EXCERPTED TEXT:

"Thou crownest the year with thy goodness": A season of Harvest Thanksgiving

It was Harvest Thanksgiving in the parish yesterday: the fruits of the earth decorating the parish church; the festive hymns of harvest; a Sunday in early Autumn marked by gratitude and thanksgiving. 

Presiding at the early Eucharist, it was clear that the days of late Summer were now past. I left the house at 8am, less than thirty minutes after sunrise. Along the roadsides of Jeremy Taylor country, fallen leaves were abundant. The hues and tones of Autumn were beginning to show in the churchyard.

The collect of Harvest Thanksgiving, as always, beautifully captured the occasion:

Eternal God, you crown the year with your goodness and give us the fruits of the earth in their season ...

The collect evokes the joyous delight of the Psalmist and the abundance of the opening chapter of Genesis, words that have resonated over centuries at this time of the year; the reference to 'season' recognises that it is in the Harvest Thanksgiving of Autumn that such delight and abundance finds particular expression.

I have often looked with a degree of longing on the observance of Thanksgiving in Canada (second Monday in October) and the United States (fourth Thursday in November). A fixed date for Thanksgiving, with a civic holiday and associated customs, seems fitting for this Autumn festival. Recently, however, I come to value our custom in these Islands, of local Harvest Thanksgivings spread over the months of September and October.  Beginning in a few parishes in early September, congregating around late September and early October, continuing in mid-October, with some drawing the season to a close in late October.

Last year I enjoyed preaching for a friend's Harvest Thanksgiving Evensong, well into October, with the sun have set before the service started. The lamp above the gate into the churchyard was shining brightly as we left the church after the service, confirmation that we were well into the darker evenings of Autumn.

SOURCE DATA:
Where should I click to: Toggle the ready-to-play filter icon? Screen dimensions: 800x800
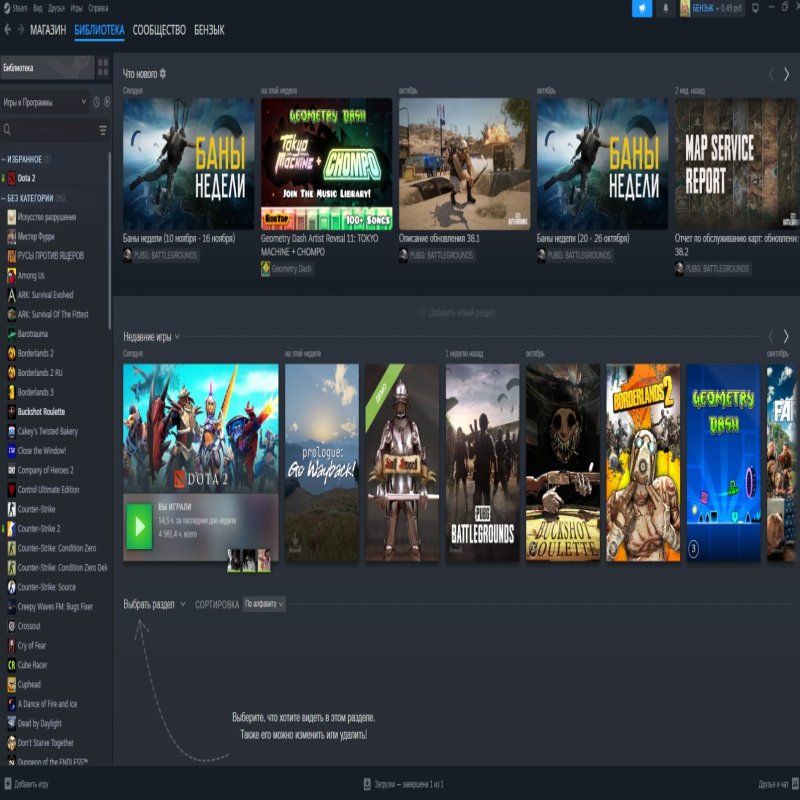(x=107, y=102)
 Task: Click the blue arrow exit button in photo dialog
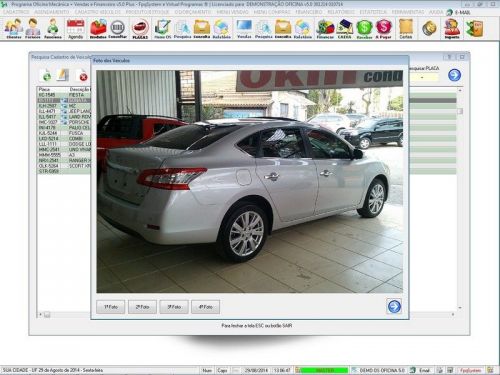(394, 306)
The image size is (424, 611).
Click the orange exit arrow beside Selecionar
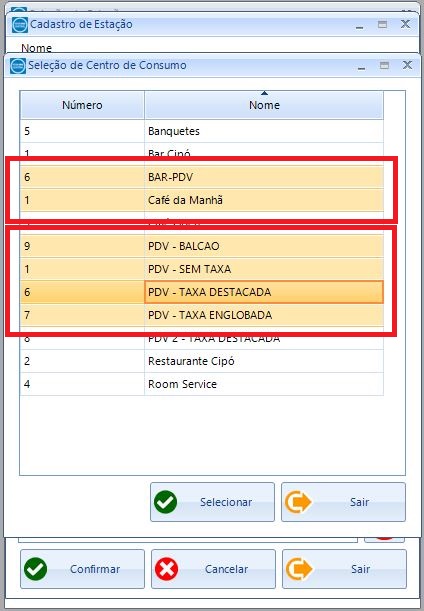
--
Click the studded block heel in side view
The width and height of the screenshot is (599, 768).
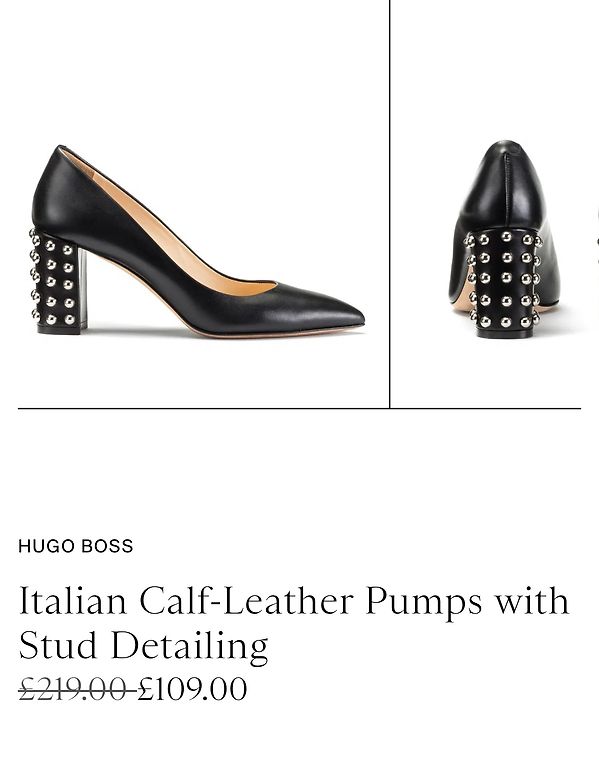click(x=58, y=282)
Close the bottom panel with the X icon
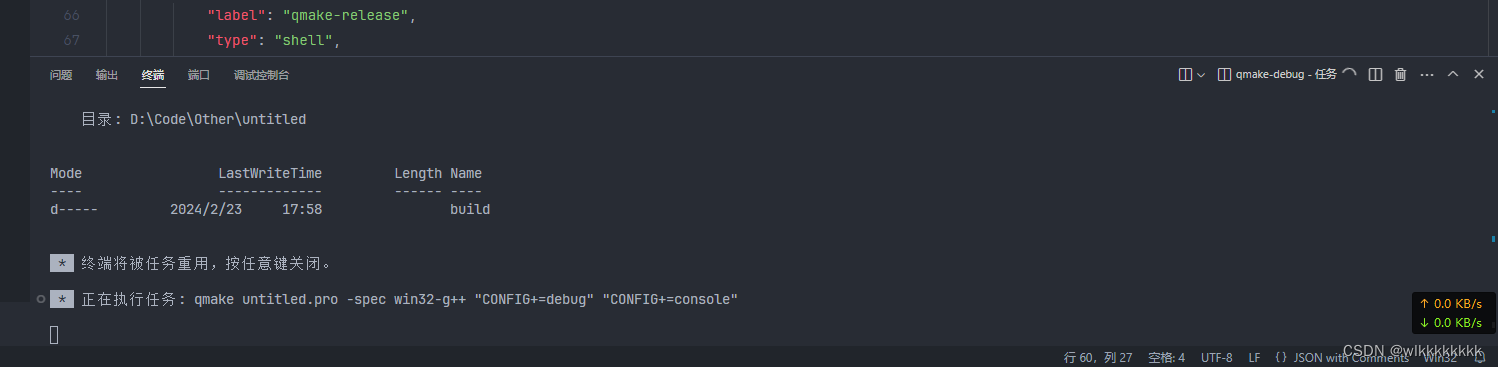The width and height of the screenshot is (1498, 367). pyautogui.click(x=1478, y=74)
==
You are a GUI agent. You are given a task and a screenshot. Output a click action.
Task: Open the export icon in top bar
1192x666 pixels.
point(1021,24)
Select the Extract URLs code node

PROBLEM DETAILS:
In the text about Harvest Thanksgiving, on what day is Thanksgiving observed in Canada?

TASK SOLUTION:
The second Monday in October.